Lipopolysaccharide receptors and signal transduction pathways in mononuclear phagocytes.

There is little question but that bacterial lipopolysaccharides (LPS) remain one of the most potent stimuli which can affect macrophage activation. Although the precise biochemical mechanisms responsible for this remain to be fully defined, there is now evidence accumulating from a number of laboratories that functional receptors for these bacterial products do exist and may contribute to the initial triggering event. Unfortunately, there is currently no consensus as to which of the candidate receptors identified to date serves as the primary binding target for LPS, and it is possible that the difference in macrophage cell types, LPS probes, and detection systems will all influence the nature of the binding. At the present time, therefore, macromolecules of 96-kDa, 95-kDa (adhesion beta chain), 80-kDa, 65-kDa, and 55-kDa may be considered as possible LPS targets. With the exception of the 96-kDa protein identified by Hampton and his co-workers, there exists some experimental evidence for a functional role for each of the molecules so far identified. It is apparent that the molecular cloning and sequencing and subsequent biochemical characterization of these LPS receptors will be required to determine unequivocally their role in LPS-mediated triggering events.
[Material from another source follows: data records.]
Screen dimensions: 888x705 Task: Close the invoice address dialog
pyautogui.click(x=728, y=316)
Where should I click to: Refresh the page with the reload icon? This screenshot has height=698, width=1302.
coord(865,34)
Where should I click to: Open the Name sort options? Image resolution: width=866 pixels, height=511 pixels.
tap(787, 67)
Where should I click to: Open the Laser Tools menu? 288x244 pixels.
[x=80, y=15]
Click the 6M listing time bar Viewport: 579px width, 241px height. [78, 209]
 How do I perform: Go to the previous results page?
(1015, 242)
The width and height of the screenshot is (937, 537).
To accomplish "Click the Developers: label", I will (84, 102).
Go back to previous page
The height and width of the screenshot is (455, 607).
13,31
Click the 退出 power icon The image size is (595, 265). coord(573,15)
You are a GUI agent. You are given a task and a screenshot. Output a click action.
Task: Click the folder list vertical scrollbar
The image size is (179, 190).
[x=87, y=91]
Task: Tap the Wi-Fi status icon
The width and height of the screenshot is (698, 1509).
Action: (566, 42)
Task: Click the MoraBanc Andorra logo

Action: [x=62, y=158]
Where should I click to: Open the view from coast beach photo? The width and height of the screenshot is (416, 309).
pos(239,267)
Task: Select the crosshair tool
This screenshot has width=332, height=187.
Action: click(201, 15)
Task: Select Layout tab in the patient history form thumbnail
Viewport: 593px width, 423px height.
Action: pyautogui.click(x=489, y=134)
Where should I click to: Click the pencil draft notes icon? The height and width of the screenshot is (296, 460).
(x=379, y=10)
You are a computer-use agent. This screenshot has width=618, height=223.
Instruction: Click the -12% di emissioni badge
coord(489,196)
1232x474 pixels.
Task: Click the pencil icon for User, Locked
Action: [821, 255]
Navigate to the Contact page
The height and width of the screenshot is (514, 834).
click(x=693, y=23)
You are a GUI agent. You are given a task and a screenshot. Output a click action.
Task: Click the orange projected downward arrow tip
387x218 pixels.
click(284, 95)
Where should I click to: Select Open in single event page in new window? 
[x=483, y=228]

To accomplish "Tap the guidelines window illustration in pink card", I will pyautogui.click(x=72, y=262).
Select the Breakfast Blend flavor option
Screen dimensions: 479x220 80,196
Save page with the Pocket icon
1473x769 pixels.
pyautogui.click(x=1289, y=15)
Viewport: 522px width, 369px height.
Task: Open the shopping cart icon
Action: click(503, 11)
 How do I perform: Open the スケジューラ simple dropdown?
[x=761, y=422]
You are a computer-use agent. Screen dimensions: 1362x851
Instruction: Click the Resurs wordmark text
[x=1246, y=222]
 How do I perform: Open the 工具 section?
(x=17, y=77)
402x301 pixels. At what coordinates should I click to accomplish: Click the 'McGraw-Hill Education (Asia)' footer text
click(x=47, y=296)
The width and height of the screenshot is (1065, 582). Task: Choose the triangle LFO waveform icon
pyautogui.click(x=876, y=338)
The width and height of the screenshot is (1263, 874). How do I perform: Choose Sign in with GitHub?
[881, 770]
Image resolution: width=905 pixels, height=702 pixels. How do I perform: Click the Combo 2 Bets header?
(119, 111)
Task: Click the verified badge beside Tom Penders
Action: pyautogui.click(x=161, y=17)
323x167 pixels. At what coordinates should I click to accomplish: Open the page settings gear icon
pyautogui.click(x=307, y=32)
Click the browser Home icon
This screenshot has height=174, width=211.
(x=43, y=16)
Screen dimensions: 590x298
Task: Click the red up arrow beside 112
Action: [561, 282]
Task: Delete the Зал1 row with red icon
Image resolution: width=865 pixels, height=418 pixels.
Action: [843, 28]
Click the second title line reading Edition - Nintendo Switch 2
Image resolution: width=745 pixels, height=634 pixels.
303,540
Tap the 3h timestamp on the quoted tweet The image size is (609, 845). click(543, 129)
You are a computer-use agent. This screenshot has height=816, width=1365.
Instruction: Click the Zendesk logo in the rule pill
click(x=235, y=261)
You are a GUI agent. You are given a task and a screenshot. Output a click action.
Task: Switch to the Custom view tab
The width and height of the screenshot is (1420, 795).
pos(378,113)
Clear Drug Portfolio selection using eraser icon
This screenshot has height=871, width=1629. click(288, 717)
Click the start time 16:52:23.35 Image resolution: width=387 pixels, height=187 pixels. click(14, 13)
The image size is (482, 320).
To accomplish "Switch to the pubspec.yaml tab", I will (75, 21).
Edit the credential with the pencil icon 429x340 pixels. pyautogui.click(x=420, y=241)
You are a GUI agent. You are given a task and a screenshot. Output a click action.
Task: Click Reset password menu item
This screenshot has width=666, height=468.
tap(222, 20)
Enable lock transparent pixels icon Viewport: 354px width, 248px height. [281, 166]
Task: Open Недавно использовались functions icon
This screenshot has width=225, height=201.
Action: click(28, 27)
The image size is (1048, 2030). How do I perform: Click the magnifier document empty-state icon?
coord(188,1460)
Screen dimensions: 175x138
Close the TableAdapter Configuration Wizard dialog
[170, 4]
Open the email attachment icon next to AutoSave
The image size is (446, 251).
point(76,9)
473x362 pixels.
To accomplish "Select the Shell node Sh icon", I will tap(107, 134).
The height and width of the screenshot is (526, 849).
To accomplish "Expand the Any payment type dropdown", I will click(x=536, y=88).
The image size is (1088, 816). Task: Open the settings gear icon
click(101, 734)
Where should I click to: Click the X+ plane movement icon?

Such information will be invaluable in sorting out the relevant biochemical second signals involved in macrophage activation. Although much new information has recently been accumulated on potential signaling pathways for LPS, the definitive events remain far from unequivocally established. In view of the obvious importance of LPS-macrophage interactions in the overall capacity of the mammalian host to respond appropriately to the potentially hostile prokaryotic environment, a precise delineation of LPS-mediated macrophage activation is critical to our understanding of this important inflammatory mediator cell.